Auto industry will look to China for rebound insights – GlobalData

As the Chinese Government announces it will maintain subsidies for electric vehicles and plug-in hybrids, an indication that it will support the industry in recovery, David Leggett, automotive analyst at GlobalData, says “all eyes will be on China, being the first country hit by the crisis and the first to attempt to navigate a way out.”

He continues: “A gradual return to work in Hubei province – the original source for the virus – is certainly a very positive sign. However, manufacturing firms have to contend with a still fragile workforce and reactivating stalled supply chains. It will be a while before they can get anywhere near to normal operations.

“Government support should help the sector in the early stages of recovery.

“On the upside, some sales rebound is now in prospect. Volkswagen this week said it expects Chinese passenger vehicle sales to rebound to around 1 million units in March from a low of around 240,000 units in February – when the market declined by over 80 per cent.

“A significant rebound to demand and manufacturing in China will boost industrial confidence around the world over post-COVID-19 recovery prospects later this year.

“However, the authorities in China will also continue to be very wary of the dangers of a further major COVID-19 outbreak and the damage to confidence and the economy that would bring.”

Threat to China’s battery sector dominance

GlobalData also predicts that the COVID-19 outbreak will impact China’s green energy sector, including renewable energy sources, battery energy storage, electric vehicles (EVs), and renewable heating and cooling.

Sneha Susan Elias, senior power analyst at GlobalData, comments: “China’s attempt to fight the coronavirus outbreak has led to delayed production across a number of battery production facilities located in key corona virus-hit provinces and is expected to lower the output of Chinese battery manufacturers by around 26 GWh in 2020.”

The supply constraint will also have an impact on the global EV markets along with energy storage projects, causing project delays or a rise in battery prices.
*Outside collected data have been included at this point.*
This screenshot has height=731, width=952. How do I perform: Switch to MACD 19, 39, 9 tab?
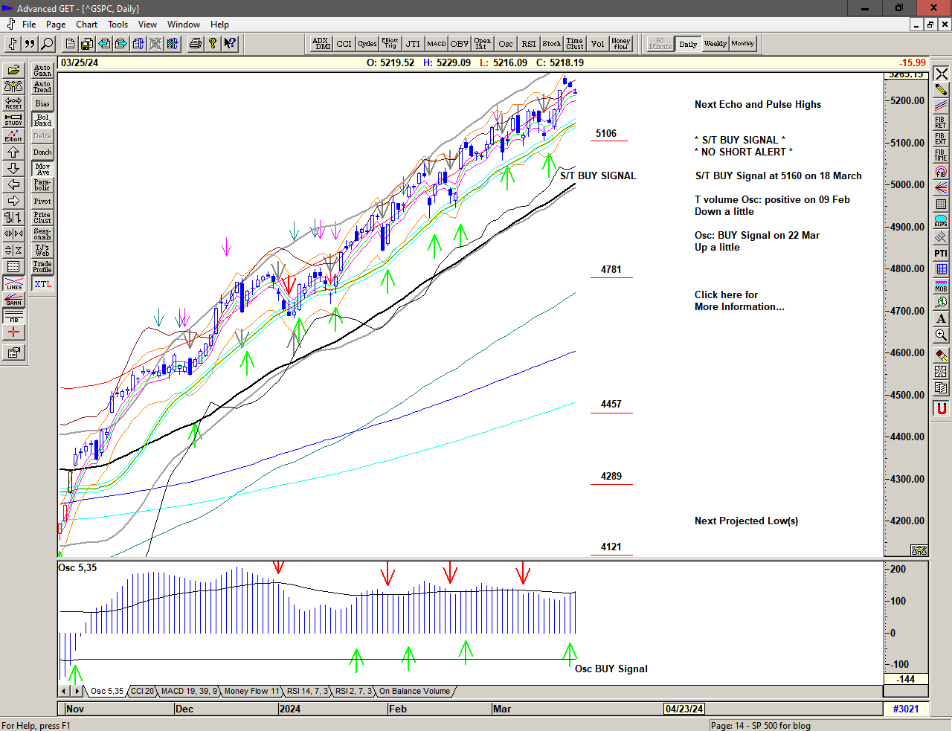(189, 691)
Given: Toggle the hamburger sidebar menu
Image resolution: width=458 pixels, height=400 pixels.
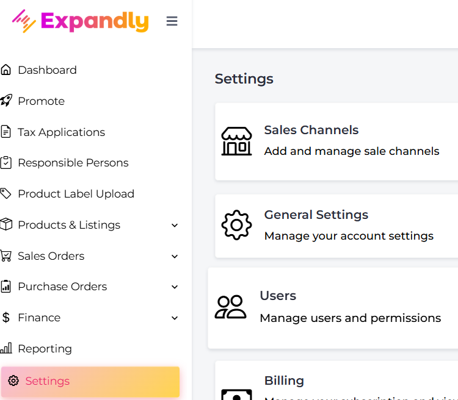Looking at the screenshot, I should tap(172, 21).
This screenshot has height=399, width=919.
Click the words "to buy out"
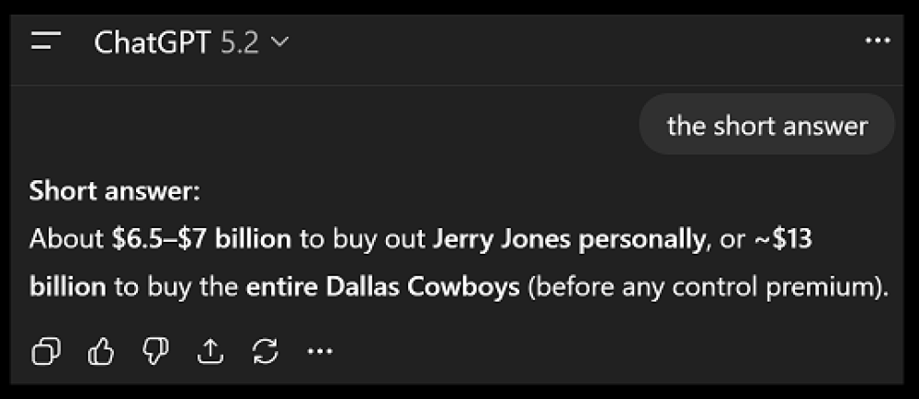tap(362, 240)
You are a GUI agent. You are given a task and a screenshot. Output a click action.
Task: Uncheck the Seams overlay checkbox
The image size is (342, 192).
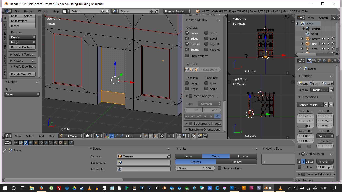tap(187, 50)
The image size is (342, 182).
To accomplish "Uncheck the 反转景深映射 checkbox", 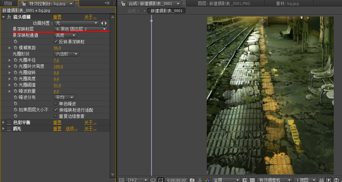I will [56, 41].
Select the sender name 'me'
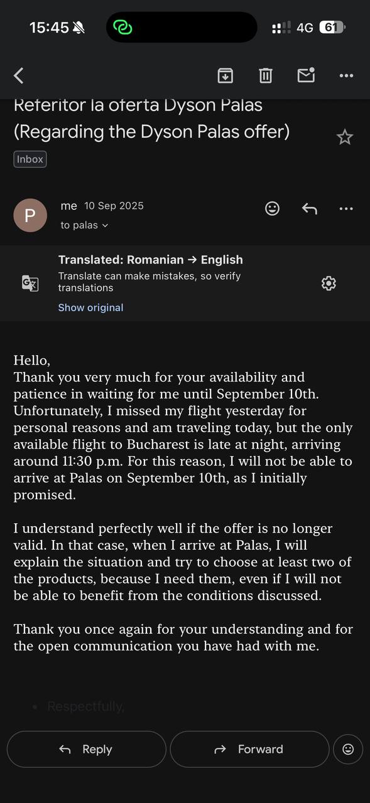This screenshot has height=803, width=370. tap(69, 205)
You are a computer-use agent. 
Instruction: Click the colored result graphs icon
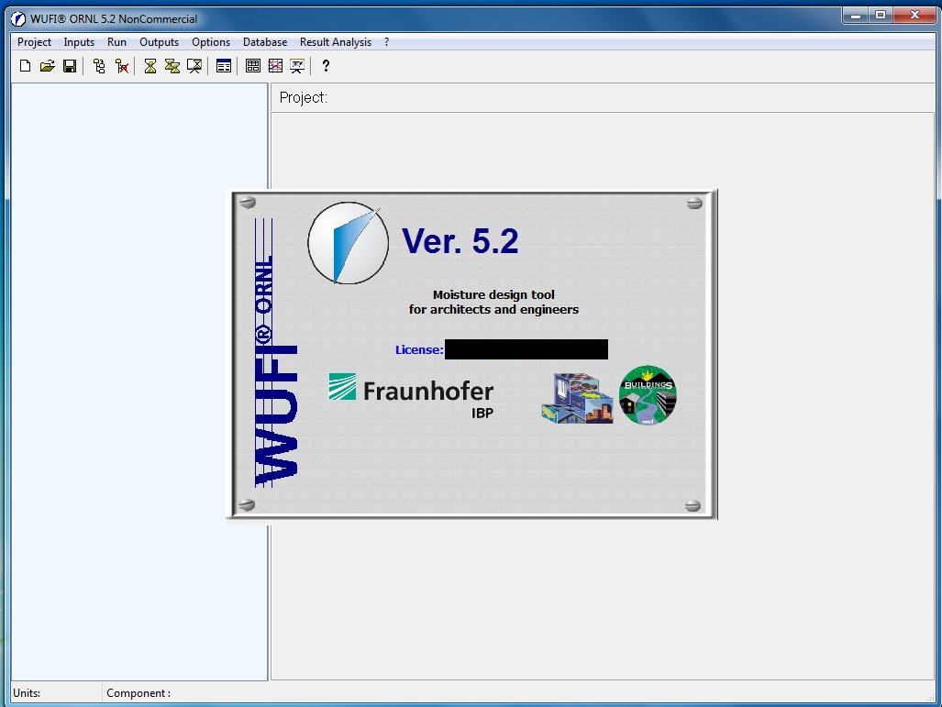(275, 66)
This situation is different from the conventional narrative about grid storage projects and EVs reaping benefits from steady decrease in battery price.

Globally, carmakers are looking for independence from the current supremacy of Chinese battery manufacturers and are aiming to secure their own battery supply chains.

Elias concludes: “The industry’s over dependency on China has been showcased recently with the coronavirus outbreak leading to disruptions in the supply of components. China itself is expected to take a beating on production of around one million vehicles. The country exports around US$70bn worth of car parts and accessories worldwide, with nearly 20 per cent going to the US.”